Die Situation der Ferkelzüchter und Schweinemäster ist desaströs. In der LBV-Umfrage machen die 282 Teilnehmenden, knapp 15 Prozent der Schweinehalter im Land, ihrem Unmut Luft.

Enttäuscht vom Handel, Ausbau der Regionalprogramme gefordert Die baden-württembergischen Schweinehalter sind laut Umfrage enttäuscht und ernüchtert von den leeren Versprechungen und Marketingaktionen des Lebensmitteleinzelhandels, die schlussendlich keinerlei Besserung, sondern nur noch mehr Druck auf die Erzeuger verursachen.

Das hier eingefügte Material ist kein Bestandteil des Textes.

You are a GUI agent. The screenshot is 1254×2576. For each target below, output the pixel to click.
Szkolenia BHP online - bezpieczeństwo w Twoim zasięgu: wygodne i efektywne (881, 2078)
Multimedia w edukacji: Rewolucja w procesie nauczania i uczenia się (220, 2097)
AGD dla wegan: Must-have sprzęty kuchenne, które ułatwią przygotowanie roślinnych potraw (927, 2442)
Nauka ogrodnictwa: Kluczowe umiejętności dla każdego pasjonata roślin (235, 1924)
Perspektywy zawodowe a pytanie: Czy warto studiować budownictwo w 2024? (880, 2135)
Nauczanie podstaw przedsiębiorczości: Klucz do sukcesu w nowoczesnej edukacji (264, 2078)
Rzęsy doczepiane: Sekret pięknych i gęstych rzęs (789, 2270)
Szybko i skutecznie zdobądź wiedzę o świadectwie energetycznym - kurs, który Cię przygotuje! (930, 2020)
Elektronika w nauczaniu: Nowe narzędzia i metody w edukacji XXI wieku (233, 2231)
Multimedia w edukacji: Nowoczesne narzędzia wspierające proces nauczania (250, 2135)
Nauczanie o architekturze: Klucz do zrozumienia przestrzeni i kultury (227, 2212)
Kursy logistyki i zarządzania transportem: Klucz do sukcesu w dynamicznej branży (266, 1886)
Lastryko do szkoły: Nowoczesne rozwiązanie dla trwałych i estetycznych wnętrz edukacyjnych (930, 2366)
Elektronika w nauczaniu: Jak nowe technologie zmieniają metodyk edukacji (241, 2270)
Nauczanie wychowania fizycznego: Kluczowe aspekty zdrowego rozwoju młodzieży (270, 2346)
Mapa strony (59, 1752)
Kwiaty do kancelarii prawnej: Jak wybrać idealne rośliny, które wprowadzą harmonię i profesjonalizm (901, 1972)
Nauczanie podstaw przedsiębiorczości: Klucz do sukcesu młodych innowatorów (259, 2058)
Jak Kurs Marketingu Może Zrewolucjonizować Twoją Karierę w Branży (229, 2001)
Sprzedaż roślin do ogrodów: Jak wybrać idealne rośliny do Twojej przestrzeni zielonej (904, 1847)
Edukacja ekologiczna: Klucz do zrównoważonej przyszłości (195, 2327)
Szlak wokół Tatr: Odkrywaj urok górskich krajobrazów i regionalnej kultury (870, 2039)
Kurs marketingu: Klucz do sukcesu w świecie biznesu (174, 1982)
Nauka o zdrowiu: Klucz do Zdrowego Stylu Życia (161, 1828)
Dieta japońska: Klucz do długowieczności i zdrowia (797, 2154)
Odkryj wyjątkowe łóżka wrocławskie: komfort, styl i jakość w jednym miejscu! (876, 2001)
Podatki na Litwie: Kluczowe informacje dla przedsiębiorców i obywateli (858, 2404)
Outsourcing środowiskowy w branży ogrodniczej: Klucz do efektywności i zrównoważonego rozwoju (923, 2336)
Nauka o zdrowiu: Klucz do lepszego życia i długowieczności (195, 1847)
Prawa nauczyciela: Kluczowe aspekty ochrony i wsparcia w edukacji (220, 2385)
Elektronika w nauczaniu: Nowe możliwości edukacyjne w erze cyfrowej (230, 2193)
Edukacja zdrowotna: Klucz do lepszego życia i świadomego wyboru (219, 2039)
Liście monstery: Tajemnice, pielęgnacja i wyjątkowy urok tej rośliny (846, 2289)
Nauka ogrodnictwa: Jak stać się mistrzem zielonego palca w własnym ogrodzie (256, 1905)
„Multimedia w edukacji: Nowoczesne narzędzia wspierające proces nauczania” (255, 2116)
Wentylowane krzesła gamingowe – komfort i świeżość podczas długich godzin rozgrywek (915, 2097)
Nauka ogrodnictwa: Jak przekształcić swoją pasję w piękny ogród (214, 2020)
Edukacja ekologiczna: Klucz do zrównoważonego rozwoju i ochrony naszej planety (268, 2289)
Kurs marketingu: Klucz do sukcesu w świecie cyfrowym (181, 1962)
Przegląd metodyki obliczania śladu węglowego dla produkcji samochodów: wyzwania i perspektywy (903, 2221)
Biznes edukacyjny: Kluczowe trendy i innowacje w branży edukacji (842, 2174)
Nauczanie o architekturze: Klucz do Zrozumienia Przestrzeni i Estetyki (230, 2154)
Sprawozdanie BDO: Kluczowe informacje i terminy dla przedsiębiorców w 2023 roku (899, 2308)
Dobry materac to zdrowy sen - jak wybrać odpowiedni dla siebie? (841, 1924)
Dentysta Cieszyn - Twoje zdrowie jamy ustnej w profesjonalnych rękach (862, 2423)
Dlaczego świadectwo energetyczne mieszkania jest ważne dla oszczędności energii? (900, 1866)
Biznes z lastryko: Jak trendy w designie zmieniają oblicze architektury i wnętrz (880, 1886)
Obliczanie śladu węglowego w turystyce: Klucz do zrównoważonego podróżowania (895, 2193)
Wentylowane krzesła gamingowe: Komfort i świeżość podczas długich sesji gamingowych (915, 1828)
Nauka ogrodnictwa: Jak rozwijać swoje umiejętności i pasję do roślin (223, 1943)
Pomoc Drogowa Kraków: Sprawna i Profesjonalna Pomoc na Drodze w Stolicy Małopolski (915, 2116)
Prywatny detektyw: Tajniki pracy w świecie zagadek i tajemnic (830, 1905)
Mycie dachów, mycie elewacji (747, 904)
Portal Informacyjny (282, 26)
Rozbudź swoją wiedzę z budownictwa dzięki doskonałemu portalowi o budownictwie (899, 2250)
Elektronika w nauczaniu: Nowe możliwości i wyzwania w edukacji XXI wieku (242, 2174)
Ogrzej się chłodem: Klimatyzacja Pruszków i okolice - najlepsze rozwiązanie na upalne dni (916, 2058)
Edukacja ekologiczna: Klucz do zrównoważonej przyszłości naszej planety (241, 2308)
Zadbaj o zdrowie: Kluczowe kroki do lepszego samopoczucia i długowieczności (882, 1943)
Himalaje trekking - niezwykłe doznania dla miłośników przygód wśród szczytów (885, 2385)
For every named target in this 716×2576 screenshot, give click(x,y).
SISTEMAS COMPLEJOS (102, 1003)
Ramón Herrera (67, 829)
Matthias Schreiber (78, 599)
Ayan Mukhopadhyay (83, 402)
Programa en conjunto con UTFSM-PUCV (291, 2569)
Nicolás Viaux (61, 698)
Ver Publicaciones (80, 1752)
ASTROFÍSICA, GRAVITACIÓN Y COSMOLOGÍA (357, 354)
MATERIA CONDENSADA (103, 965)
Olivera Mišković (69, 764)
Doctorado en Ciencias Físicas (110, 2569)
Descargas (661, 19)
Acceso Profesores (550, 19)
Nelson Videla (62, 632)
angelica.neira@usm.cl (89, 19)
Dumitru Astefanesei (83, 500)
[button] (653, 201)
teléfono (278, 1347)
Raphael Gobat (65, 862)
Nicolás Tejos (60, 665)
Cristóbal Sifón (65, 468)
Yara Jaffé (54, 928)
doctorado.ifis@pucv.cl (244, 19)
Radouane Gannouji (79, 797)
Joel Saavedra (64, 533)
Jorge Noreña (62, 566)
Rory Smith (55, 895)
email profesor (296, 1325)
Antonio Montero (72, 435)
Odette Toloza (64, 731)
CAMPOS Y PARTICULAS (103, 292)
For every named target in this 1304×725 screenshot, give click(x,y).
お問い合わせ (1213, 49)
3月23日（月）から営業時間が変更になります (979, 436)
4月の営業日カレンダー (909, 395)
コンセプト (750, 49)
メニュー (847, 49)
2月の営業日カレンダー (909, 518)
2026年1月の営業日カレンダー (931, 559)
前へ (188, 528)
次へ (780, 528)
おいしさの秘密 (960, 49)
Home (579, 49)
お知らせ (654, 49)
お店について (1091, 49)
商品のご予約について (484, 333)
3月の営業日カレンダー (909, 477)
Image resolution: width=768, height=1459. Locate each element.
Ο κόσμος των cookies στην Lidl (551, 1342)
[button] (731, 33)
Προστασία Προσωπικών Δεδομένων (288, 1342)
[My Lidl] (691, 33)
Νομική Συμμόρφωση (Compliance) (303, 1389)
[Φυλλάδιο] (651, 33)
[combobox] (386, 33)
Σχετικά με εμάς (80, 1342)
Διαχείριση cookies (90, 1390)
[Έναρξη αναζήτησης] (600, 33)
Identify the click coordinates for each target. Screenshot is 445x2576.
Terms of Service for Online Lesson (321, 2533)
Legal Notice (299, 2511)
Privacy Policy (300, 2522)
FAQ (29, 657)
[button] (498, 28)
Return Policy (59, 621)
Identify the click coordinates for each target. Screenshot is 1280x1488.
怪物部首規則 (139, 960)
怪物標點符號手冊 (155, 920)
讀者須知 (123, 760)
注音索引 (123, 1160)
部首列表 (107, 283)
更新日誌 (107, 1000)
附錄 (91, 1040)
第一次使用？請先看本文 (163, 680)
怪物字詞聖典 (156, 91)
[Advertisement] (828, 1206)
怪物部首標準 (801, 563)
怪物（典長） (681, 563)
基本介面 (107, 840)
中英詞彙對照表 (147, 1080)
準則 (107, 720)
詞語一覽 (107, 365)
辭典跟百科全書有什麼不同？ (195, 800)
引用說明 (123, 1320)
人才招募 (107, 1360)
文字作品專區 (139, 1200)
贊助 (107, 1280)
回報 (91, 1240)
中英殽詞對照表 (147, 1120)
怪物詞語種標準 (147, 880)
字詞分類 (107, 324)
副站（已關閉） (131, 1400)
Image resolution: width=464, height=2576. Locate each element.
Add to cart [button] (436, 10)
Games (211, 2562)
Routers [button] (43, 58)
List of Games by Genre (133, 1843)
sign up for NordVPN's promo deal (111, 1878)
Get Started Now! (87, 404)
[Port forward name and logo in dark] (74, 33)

Die Befragten haben dementsprechend jegliche Erwartung gegenüber dem Handel verloren.
„Fleischwirtschaft und die weiteren Glieder der Kette müssen jetzt auf Augenhöhe mit den Erzeugern neue integrierte Konzepte entwickeln“, erklärt Vizepräsident Mugele. Das Bekenntnis von Lebensmittelhändlern zu „5xD“ sei zwar das richtige Signal, aber: „Wir müssen unabhängiger von den Preisschwankungen der internationalen Märkte werden. Dazu müssen im Land die Regionalprogramme mit Abnahmegarantie ausgebaut werden, damit die Tierhalter mit stabilen Preisen rechnen können“, fordert Mugele.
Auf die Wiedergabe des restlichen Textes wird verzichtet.